What you will do> Can the lines below, from the one that holds "Task: Go back using the left chevron" to the very end, be echoed exactly, with both ends included and no pictures?

The records>

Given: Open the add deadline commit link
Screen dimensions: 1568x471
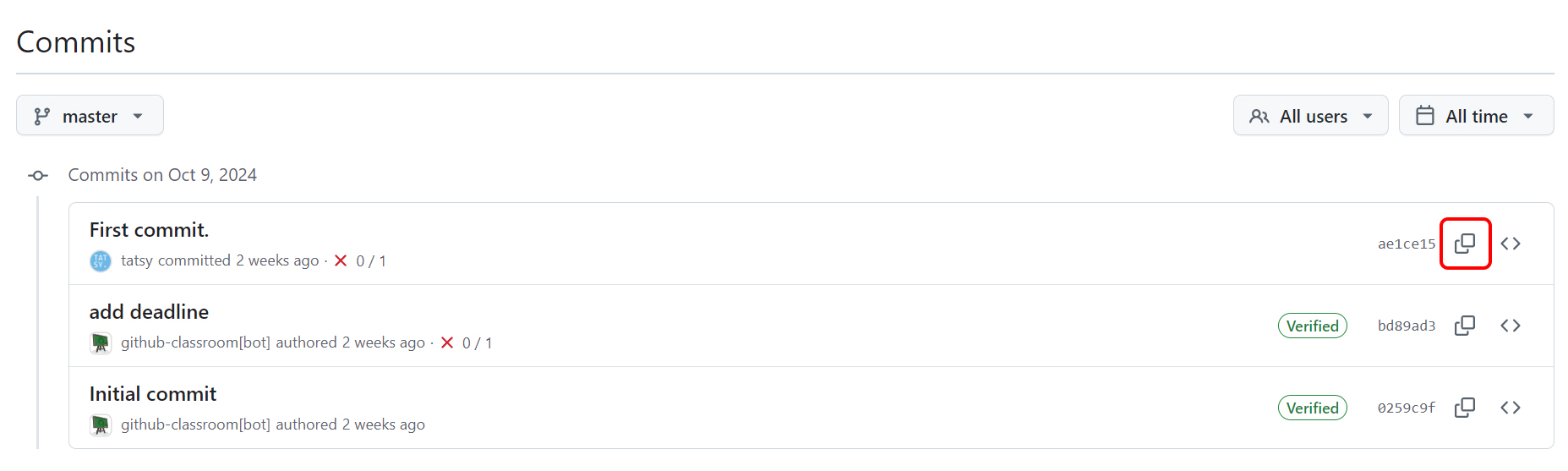Looking at the screenshot, I should tap(149, 312).
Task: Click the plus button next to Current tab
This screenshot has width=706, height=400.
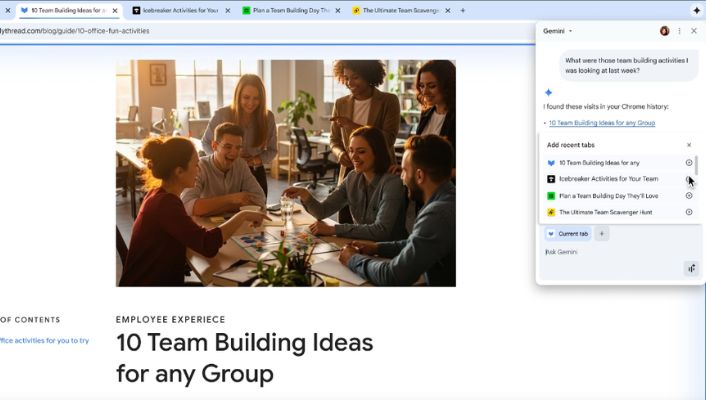Action: click(x=602, y=234)
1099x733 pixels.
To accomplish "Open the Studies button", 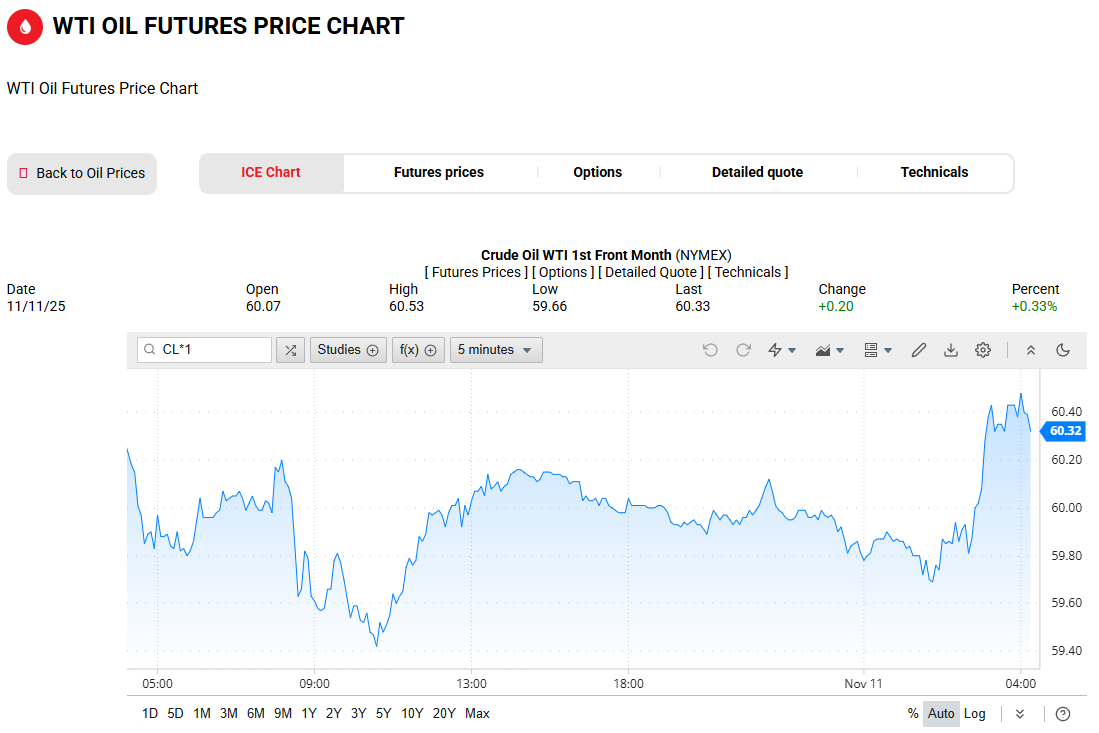I will pos(348,350).
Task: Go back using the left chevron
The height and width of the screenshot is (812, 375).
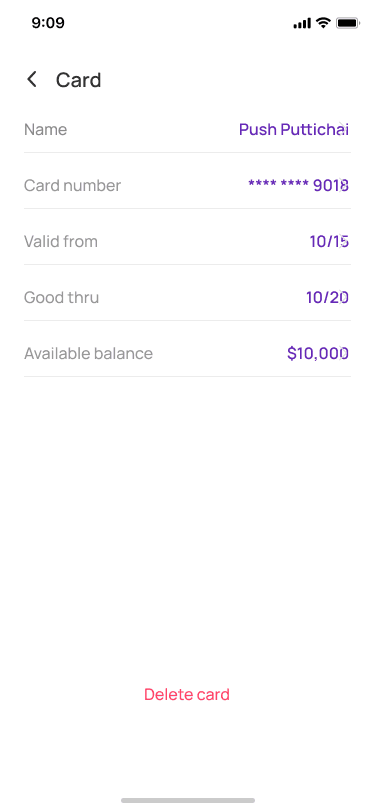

Expected answer>
Task: Go back using the left chevron
The height and width of the screenshot is (812, 375).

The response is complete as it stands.